### Work to be completed
Reproduce exactly the lines from the one containing "The image size" through the last line of the records below, both included. Leave out any pictures.

Exercise data section start

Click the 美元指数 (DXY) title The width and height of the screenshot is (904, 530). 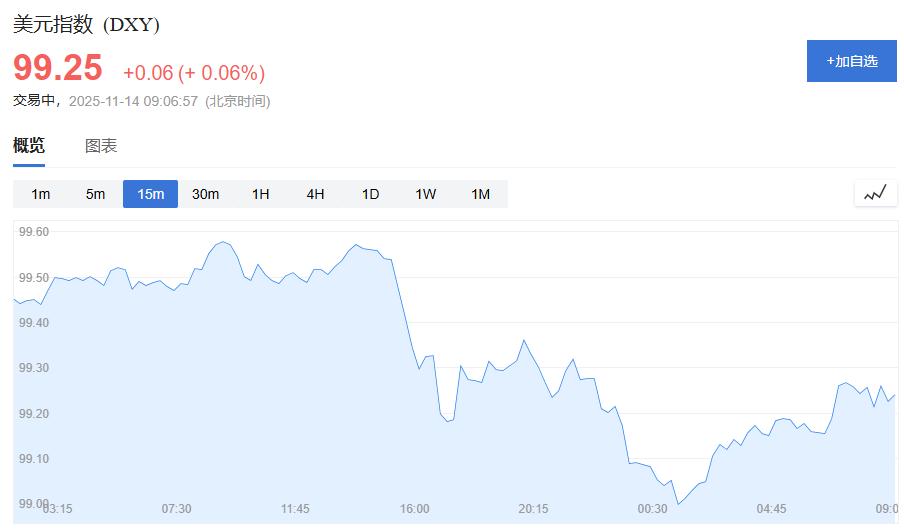point(86,25)
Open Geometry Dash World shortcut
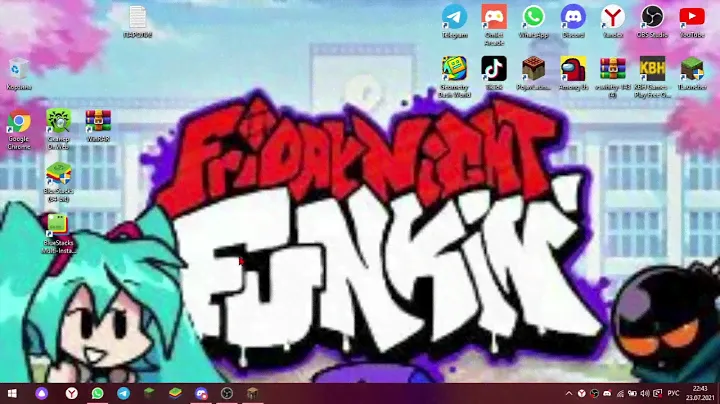This screenshot has height=404, width=720. pyautogui.click(x=455, y=68)
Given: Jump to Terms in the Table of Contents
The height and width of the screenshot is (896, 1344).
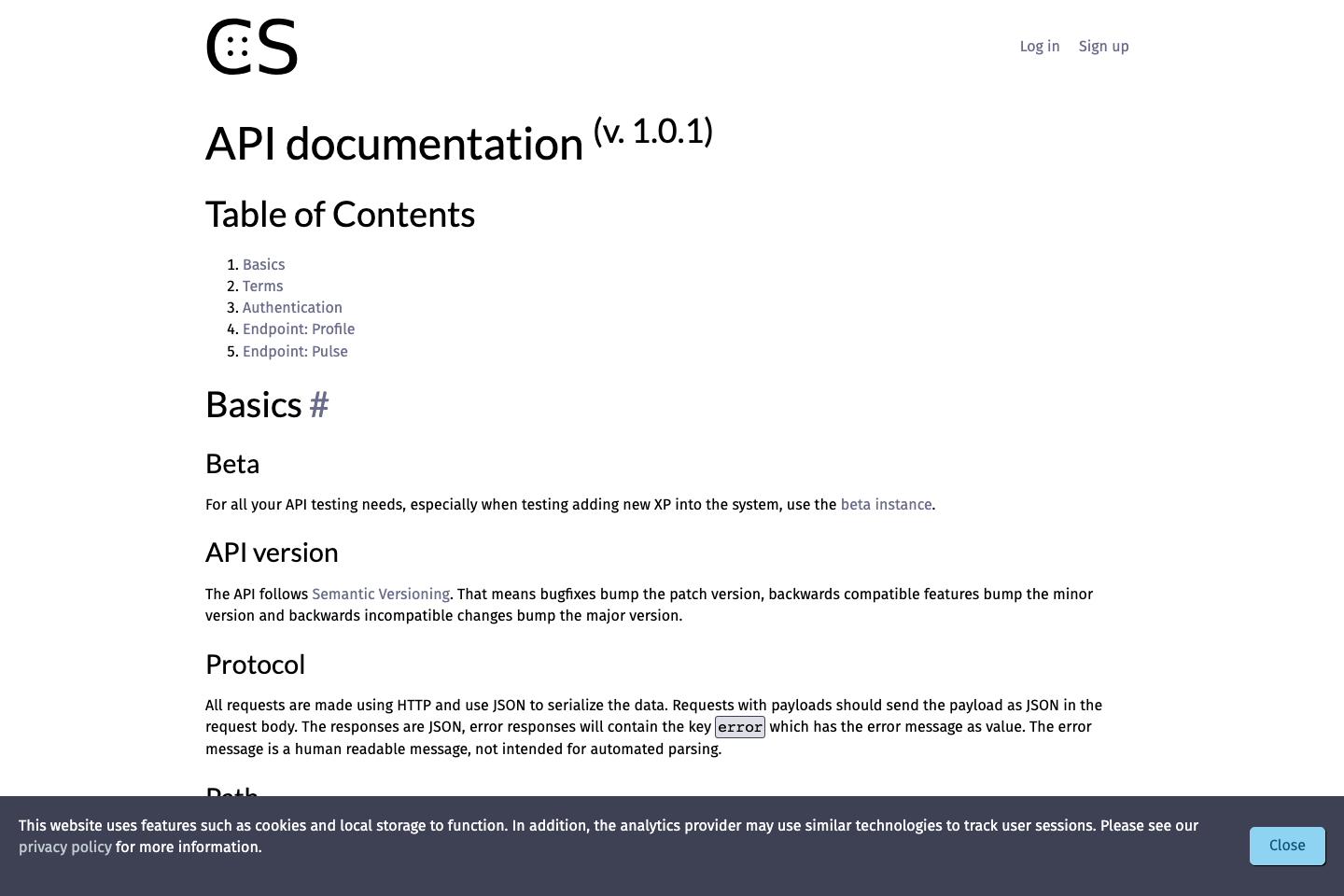Looking at the screenshot, I should click(x=262, y=287).
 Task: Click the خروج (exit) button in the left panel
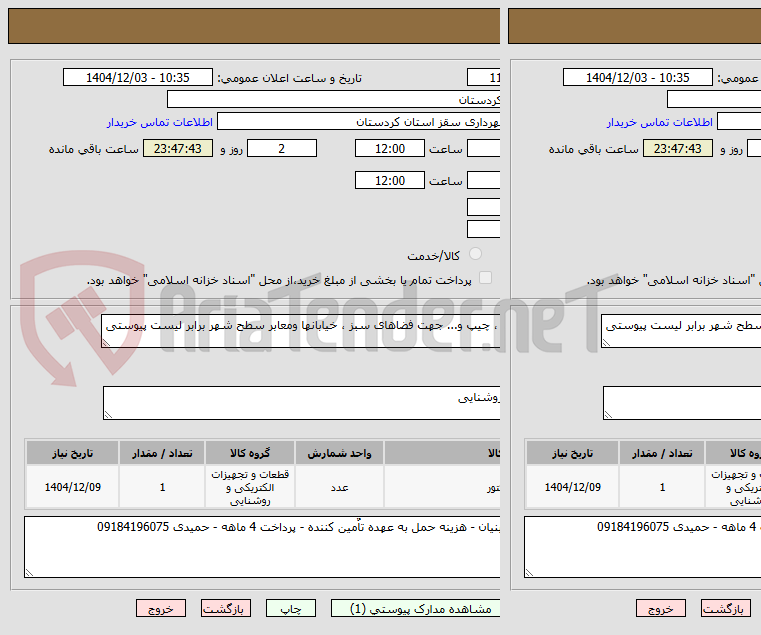(161, 608)

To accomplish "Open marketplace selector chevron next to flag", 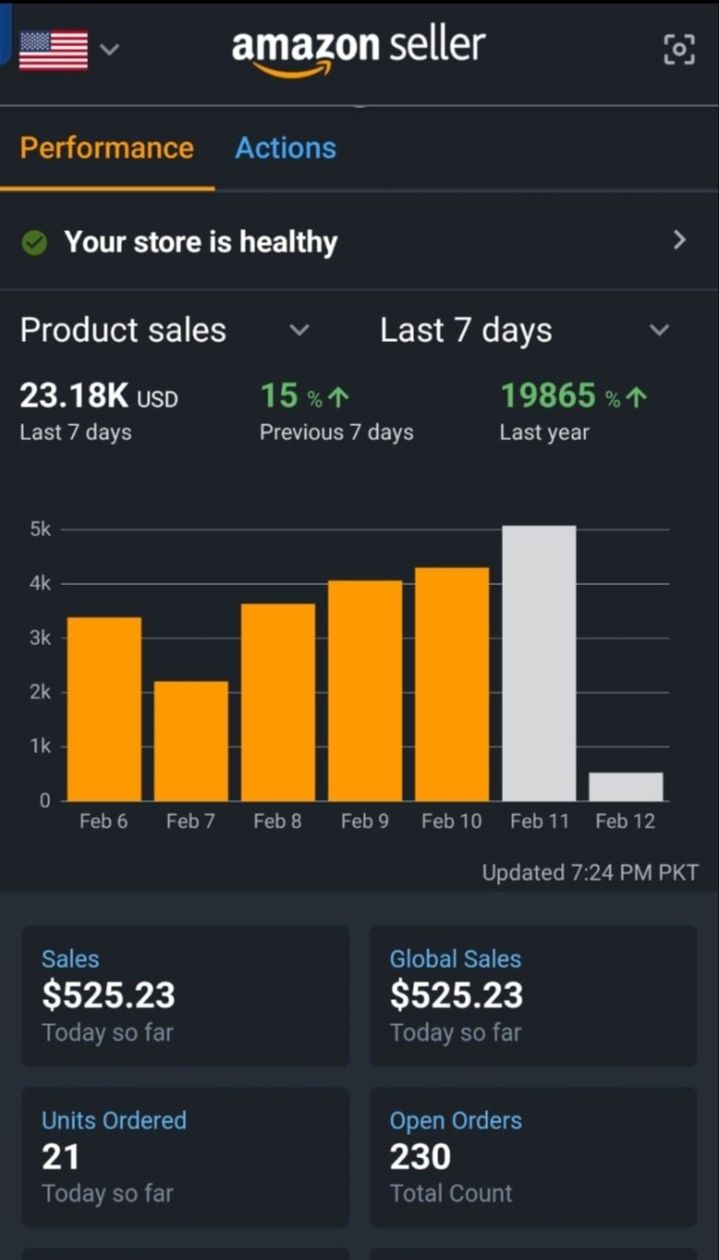I will click(109, 49).
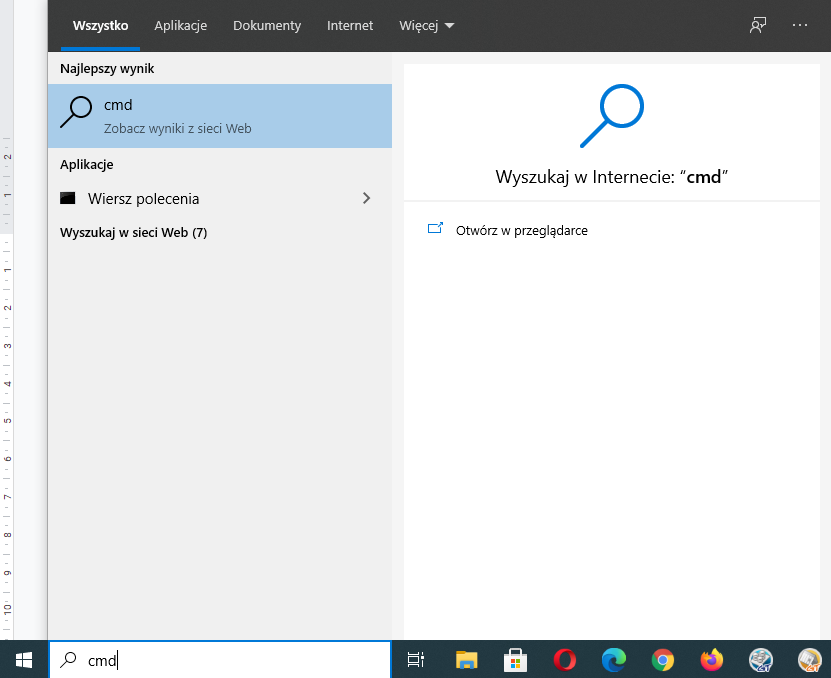Expand Wiersz polecenia details arrow
This screenshot has height=678, width=831.
[366, 199]
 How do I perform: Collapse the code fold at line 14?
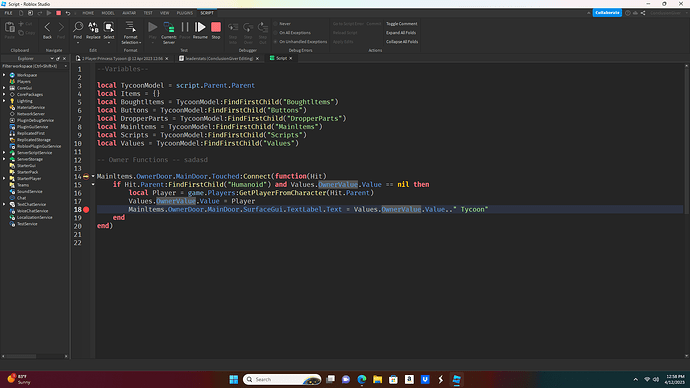[93, 176]
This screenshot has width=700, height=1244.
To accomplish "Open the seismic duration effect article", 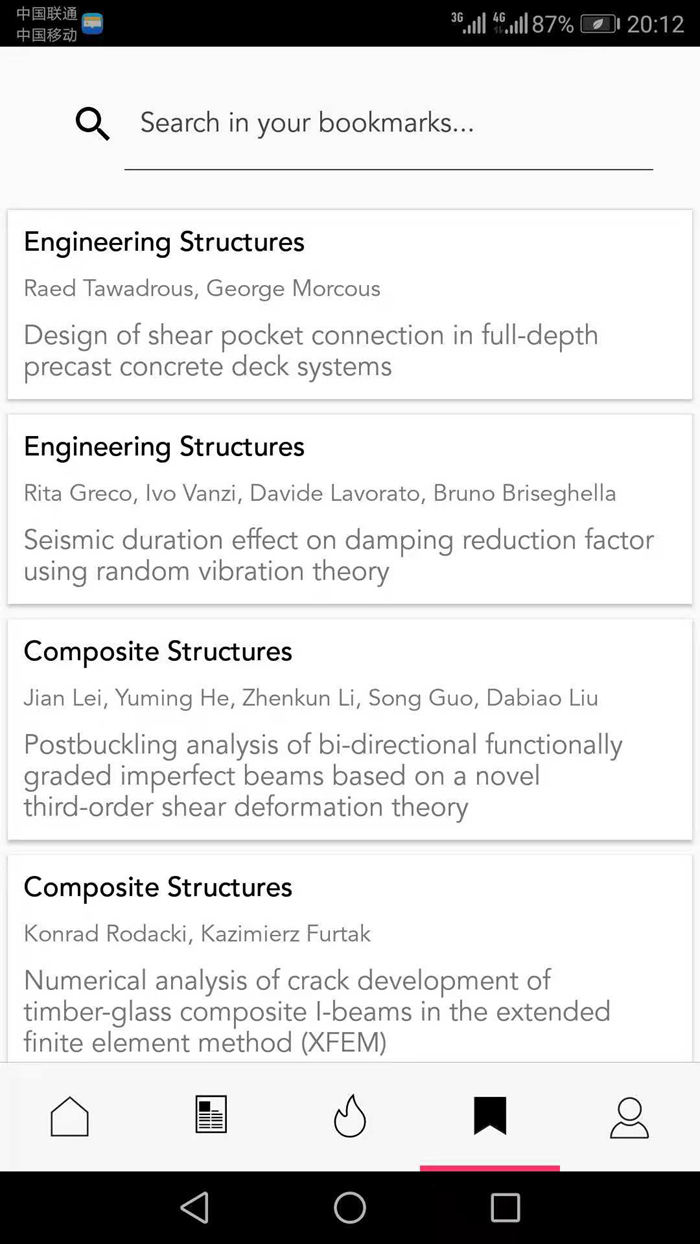I will 339,555.
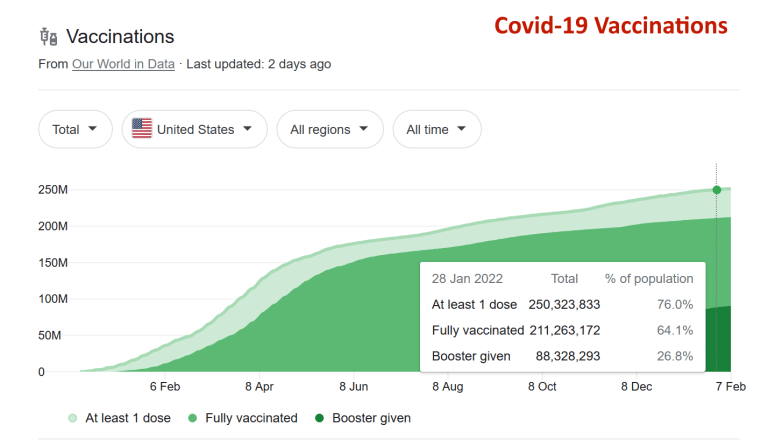Click the Vaccinations heading text

pyautogui.click(x=120, y=37)
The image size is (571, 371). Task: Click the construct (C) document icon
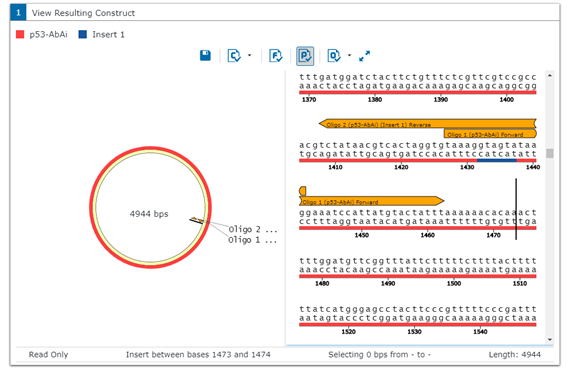tap(234, 56)
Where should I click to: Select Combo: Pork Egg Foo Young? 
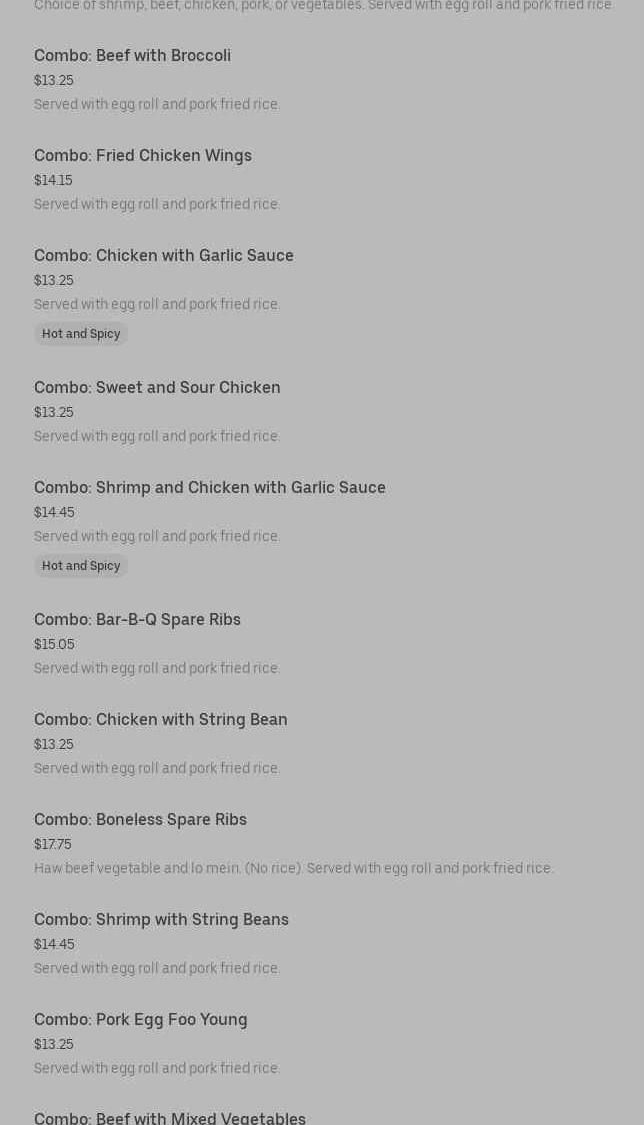tap(141, 1020)
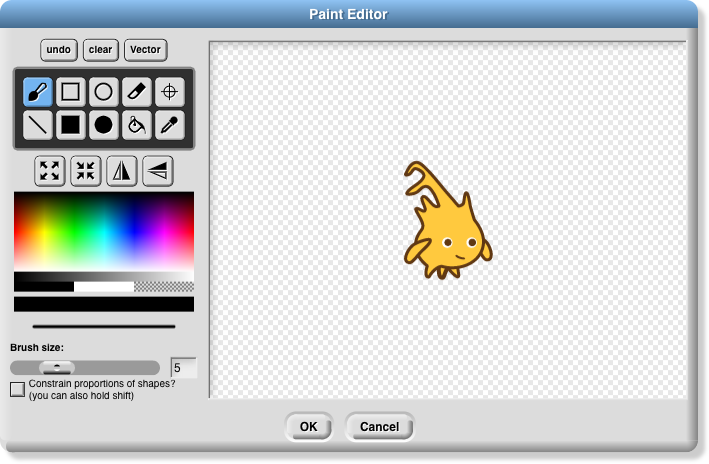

Exercise data section end

### Written answer
The image size is (571, 371). Task: Click the construct (C) document icon
tap(234, 56)
Where should I click to: Select Combo: Pork Egg Foo Young? 
tap(141, 1020)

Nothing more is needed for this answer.